> [Problem to solve]
Put the material, from the line containing "You are a computer-use" through the line containing "Instruction: Enable the Ẩn nhỏ lại switch", into a Markdown table with the columns n and Line, one numbered row per line and blank lines omitted.

> [Data extract]
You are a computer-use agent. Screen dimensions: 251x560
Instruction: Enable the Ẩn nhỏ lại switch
--
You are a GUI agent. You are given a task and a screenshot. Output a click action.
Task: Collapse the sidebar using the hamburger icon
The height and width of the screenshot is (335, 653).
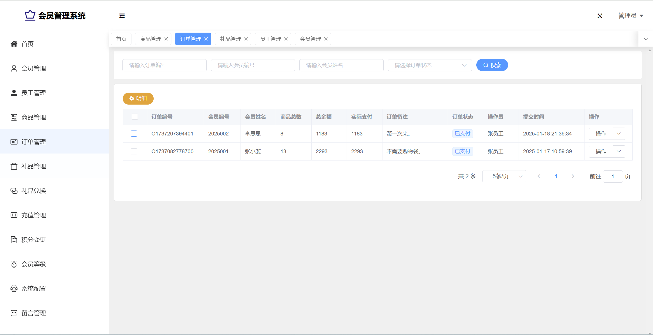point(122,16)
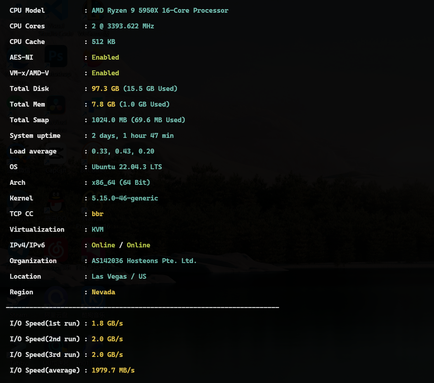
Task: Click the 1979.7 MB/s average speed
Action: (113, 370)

> [Task response]
| n | Line |
|---|---|
| 1 | You are a computer-use agent. Screen dimensions: 251x560 |
| 2 | Instruction: Enable the Ẩn nhỏ lại switch |